Il romanzo ci pone vari e profondi interrogativi: per esempio quanto sia giusto che i genitori proiettino le loro ambizioni e aspirazioni sui figli senza tenere conto delle loro attitudini e delle loro naturali inclinazioni.

Ci obbliga ad interrogarci sul difficile tema dell’educazione sollevando una problematica alquanto controversa ovvero quanto possano essere di aiuto nell’educazione dei bambini i metodi coercitivi o se non siano da preferire metodologie che assecondino piuttosto le predisposizioni e i talenti di ognuno di loro in quanto singoli individui.

Nel caso specifico poi del bambino di Budrio viene spontaneo chiedersi se sia stato giusto, se pur con le migliori intenzioni, rubare l’infanzia ad un bimbo di soli quattro anni, per quanto straordinariamente dotato, per farne uno strumento della grandezza divina e regalargli sì un futuro migliore di quello che avrebbe avuto crescendo con il padre naturale, ma pur sempre un futuro scelto da altri per lui senza tenere conto dei suoi desideri.
Dinnanzi alle numerose crisi del bambino, ai suoi sogni ad occhi aperti alla vista del mare e delle vele, davanti alle sue aspirazioni continuamente frustrate non era forse prevedibile si giungesse ad un tragico epilogo?
Ma siamo obbligati a guardare anche il rovescio della medaglia, quale vita avrebbe condotto Giacomo se padre Mezzetti non si fosse accorto di lui? Costretto a lavorare già all’età di quattro o cinque anni?

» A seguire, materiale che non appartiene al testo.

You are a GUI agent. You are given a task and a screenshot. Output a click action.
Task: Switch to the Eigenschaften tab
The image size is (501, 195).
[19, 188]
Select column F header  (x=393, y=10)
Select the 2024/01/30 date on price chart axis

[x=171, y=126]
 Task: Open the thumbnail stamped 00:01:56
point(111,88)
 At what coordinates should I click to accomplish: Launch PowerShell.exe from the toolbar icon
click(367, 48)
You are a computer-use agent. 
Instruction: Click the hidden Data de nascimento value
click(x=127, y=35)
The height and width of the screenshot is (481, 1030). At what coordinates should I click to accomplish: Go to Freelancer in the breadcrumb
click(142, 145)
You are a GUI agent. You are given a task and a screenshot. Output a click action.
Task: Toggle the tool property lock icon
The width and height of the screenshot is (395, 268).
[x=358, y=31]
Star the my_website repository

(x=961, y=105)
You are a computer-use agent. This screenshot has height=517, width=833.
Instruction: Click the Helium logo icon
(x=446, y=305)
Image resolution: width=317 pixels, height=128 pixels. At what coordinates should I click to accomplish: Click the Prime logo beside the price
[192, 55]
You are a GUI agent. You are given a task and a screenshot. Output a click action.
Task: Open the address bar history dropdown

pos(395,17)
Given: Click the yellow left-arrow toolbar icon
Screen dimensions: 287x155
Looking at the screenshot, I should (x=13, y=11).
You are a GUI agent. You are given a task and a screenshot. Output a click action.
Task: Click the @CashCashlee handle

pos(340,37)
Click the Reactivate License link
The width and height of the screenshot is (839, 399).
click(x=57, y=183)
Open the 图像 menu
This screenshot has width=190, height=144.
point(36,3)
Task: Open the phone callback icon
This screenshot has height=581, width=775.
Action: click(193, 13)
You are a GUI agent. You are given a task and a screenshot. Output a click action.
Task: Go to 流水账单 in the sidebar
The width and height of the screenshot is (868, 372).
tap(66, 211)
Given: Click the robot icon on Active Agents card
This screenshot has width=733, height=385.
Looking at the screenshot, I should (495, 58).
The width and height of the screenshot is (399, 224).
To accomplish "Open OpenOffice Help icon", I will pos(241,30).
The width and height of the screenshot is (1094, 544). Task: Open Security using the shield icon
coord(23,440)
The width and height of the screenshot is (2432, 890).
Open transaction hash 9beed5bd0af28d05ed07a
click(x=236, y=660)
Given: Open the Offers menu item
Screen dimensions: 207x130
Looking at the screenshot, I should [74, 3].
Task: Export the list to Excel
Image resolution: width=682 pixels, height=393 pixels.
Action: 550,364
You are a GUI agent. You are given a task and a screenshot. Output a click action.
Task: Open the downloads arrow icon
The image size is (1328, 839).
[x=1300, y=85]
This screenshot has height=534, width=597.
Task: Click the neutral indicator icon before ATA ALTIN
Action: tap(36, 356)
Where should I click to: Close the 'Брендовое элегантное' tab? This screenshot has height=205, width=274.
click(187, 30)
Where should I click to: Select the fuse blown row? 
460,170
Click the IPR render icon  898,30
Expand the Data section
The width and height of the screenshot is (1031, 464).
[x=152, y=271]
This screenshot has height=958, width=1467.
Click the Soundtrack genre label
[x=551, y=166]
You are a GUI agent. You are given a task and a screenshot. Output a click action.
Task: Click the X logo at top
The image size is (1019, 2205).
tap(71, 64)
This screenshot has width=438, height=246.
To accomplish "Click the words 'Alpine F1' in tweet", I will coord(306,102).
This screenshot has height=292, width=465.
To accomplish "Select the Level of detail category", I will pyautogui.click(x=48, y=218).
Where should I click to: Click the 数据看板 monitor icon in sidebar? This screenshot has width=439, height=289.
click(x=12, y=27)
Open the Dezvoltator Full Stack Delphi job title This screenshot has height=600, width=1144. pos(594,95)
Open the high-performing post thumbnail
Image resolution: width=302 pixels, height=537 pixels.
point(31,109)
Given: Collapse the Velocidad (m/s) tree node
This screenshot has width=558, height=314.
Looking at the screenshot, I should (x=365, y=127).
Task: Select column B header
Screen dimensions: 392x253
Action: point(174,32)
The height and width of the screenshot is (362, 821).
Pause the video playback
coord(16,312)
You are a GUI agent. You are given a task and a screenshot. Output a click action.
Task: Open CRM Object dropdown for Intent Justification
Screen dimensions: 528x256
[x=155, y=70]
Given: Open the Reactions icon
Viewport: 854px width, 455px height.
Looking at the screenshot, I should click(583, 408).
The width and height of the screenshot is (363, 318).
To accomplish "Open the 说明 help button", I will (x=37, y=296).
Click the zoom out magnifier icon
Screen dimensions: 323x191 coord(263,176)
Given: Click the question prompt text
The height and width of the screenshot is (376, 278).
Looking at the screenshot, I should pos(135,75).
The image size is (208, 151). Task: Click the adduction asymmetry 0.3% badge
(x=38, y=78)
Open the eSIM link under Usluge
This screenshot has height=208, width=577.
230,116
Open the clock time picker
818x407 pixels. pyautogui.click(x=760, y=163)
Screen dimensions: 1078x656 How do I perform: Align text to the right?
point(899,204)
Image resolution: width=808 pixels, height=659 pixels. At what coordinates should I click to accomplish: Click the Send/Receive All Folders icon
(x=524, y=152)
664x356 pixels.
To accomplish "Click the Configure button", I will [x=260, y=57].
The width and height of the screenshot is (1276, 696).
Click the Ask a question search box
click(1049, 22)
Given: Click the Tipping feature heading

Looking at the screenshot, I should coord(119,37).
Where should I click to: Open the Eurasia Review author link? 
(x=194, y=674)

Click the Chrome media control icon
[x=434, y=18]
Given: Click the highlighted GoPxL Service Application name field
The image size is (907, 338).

Nonostante tutto devo confessare che, per quanto mi sia sforzata durante la lettura del romanzo, padre Giovanni Battista Mezzetti, così orgoglioso e concentrato sui suoi obiettivi, non è riuscito a conquistarsi la mia simpatia, anche se devo concedergli il proverbiale beneficio del dubbio sul fatto che egli davvero non si rendesse conto fino in fondo dei suoi errori e delle sue mancanze.

Le simpatie tendono ad essere indirizzate piuttosto nei confronti del dottor Carradori perché, nonostante assecondi l’insegnante, non smette mai di dubitare dei suoi metodi opprimenti e di intercedere per quanto possibile presso di lui in favore del bambino per cercare di alleviarne le sofferenze psicologiche.

Inutile infine sottolineare che il libro è scritto in modo magistrale. Angela Nanetti riesce, infatti, a creare fin dall’inizio un senso di attesa, una suspense che tiene il lettore letteralmente incollato al romanzo fino all’ultima pagina.